GIVEN TASK:
Could you update the records from the line with "You are a computer-use" to the line with "the Data Dictionary" so that "back arrow" becomes "left arrow", leaving everything else unchanged?

STORED RECORDS:

- - - -

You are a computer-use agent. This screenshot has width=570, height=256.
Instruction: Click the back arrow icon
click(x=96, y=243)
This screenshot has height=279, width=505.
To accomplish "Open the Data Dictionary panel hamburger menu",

- - - -

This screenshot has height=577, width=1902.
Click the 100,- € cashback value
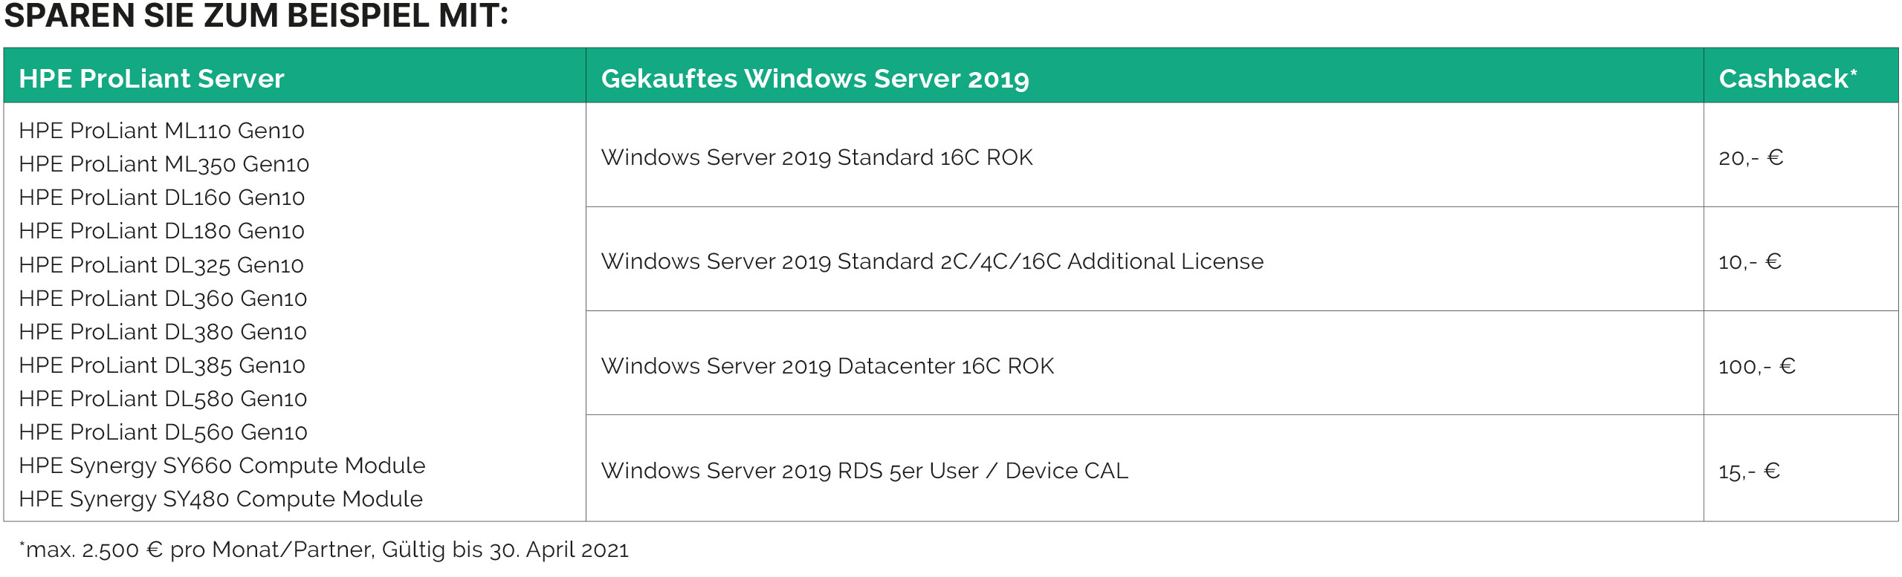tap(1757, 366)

- - - -

CORRECT ANSWER:
You are a computer-use agent. This screenshot has width=570, height=256.
Instruction: Click the left arrow icon
click(x=96, y=243)
This screenshot has height=279, width=505.
To accomplish "Open the Data Dictionary panel hamburger menu",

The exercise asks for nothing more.